Lamson, Dugan and Murray, LLP, Attorneys at Law

The Parol Evidence Rule: Completeness When Contracting is Key – Part 1

Posted in In-House Counsel, Trial

Brian Brislen is in trial this week, and Kara Jermain of the Lamson, Dugan and Murray Litigation Department authored this week’s Thursday blog. 

While the “parol evidence rule” may sound like legal mumbo jumbo that could not possibly affect you or your business in any way, the rule has serious consequences for anyone entering into a contract.  The rule typically deals with a situation where parties begin negotiating verbally or even informally in writing, but later create a separate “final” written agreement. What happens, though, when the terms you previously discussed don’t make it into the “final” written contract, your deal goes south, and you head to court to prove the contract terms you had verbally negotiated?  Surely the court will have to consider all the verbal or informal written negotiations you discussed with the other party before you signed your final contract, right?  Wrong.

That’s where the parol evidence rule comes into play.  The rule prevents a party from submitting evidence intended to prove a term not in the “final” written agreement.  It prevents prior or contemporaneous “extrinsic evidence” (i.e., evidence that terms not in the final writing should be; like those verbal or informal written negotiations made before the contract was signed) when that evidence would alter, vary, or contradict the terms of the written agreement. Thrower v. Anson, 276 Neb. 102, 752 N.W.2d 555 (2008).  In other words, if you show up in court with informal notes of negotiations indicating that “term x” was supposed to be in the final contract and “term x” changes or contradicts the meaning of the final contract, the court will not permit you to enter those informal notes into evidence to help your case.

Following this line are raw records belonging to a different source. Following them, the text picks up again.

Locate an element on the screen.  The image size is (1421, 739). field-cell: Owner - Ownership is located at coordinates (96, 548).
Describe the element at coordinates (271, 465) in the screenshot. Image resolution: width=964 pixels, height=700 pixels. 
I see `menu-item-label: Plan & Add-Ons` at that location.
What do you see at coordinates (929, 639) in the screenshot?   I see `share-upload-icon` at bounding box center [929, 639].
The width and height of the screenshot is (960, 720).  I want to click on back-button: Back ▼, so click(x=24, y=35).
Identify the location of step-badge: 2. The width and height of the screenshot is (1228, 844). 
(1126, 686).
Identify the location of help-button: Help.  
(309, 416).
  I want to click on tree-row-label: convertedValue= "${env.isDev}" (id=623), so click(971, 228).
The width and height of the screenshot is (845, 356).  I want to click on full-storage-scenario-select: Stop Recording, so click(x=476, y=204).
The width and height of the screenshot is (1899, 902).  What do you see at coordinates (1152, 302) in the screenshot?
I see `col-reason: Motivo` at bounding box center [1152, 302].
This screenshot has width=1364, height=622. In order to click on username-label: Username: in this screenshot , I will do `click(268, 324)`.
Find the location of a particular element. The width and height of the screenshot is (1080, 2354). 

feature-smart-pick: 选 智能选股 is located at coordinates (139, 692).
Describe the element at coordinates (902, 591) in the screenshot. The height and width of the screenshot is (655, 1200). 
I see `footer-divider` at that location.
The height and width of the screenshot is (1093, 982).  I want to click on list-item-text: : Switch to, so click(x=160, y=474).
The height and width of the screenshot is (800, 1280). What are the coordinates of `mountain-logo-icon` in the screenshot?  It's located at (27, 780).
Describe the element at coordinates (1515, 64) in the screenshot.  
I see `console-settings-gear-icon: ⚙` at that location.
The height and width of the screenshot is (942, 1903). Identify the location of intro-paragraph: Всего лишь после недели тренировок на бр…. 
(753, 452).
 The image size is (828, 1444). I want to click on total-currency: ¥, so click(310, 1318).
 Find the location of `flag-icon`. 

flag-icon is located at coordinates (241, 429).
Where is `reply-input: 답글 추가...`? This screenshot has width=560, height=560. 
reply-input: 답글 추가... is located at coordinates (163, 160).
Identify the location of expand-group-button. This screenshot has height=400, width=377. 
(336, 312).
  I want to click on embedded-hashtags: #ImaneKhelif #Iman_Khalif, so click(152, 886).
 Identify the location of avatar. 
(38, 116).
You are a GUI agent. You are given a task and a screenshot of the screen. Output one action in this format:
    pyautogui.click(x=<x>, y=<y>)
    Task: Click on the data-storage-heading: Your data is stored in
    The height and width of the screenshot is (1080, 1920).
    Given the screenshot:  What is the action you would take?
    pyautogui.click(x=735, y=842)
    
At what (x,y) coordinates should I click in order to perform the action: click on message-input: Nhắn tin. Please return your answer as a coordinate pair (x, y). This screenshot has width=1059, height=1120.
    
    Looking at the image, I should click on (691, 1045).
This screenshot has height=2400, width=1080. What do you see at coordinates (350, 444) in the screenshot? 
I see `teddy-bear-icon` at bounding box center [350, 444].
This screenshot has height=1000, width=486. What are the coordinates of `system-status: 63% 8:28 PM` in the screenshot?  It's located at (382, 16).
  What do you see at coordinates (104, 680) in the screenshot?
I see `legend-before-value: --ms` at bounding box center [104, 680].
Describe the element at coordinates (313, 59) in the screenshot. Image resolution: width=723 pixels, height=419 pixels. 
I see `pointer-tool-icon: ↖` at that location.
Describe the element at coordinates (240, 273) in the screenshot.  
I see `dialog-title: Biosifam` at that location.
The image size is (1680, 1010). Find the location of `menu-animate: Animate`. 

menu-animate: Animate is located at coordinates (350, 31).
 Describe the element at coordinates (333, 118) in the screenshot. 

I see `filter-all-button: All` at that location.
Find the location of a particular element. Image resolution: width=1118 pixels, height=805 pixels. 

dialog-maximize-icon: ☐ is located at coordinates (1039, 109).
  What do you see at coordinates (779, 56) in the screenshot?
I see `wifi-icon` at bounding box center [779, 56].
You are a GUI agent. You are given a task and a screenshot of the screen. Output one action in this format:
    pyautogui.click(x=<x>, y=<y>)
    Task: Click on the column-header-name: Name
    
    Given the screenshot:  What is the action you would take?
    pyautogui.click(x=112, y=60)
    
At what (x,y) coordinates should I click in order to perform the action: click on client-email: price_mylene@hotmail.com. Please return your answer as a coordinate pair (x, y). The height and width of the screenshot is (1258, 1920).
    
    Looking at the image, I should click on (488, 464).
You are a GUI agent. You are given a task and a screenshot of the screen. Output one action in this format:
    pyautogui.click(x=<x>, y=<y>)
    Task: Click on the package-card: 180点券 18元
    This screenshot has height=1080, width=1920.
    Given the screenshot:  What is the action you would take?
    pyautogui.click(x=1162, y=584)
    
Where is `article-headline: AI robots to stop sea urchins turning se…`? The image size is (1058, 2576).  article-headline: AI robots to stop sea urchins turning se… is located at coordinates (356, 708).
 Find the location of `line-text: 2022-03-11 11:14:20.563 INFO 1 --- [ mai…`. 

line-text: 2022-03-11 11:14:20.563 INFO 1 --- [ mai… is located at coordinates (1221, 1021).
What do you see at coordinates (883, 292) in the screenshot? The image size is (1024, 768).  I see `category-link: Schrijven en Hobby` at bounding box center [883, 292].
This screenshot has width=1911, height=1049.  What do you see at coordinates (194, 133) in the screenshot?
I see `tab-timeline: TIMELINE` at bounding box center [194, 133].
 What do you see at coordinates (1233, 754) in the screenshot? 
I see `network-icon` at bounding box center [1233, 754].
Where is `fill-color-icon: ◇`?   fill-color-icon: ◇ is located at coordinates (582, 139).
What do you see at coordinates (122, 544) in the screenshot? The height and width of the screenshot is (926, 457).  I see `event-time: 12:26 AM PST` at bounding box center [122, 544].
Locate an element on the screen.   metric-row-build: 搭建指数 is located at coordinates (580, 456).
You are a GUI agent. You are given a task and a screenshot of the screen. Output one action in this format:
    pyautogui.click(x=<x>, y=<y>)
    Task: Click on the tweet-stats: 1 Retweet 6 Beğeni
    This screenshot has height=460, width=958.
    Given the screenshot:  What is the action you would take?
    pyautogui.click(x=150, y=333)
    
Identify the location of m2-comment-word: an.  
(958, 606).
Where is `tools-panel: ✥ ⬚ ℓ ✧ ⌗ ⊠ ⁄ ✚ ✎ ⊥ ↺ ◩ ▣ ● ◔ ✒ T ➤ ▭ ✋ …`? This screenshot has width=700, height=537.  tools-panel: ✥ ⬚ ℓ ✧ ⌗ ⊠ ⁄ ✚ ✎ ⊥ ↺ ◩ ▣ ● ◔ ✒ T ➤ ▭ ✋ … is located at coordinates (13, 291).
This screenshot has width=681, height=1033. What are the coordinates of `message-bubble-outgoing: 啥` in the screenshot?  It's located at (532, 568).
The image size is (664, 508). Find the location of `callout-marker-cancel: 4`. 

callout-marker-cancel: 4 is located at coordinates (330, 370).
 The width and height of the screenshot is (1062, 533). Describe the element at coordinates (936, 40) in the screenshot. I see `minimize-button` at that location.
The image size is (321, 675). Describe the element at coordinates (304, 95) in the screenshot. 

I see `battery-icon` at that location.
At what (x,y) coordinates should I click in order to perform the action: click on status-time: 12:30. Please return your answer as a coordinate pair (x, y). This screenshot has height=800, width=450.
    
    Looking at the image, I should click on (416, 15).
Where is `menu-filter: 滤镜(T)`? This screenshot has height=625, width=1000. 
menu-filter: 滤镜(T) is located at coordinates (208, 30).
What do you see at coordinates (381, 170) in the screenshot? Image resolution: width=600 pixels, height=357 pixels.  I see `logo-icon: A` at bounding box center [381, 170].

The purpose of the parol evidence rule is a good one; to preserve the integrity and finality of written documents against disagreements that may occur after parties’ memories have faded, and to prevent parties’ from manipulating a final contract by suddenly “remembering” other negotiated terms. Traudt v. Nebraska Public Power Dist., 197 Neb. 765, 251 N.W.2d 148 (1977).  However, the rule can also have a harsh consequence for parties that fail to be complete when contracting.  When it comes to the parol evidence rule, completeness is key – so make sure all the negotiated terms you wanted clearly end up in the final agreement.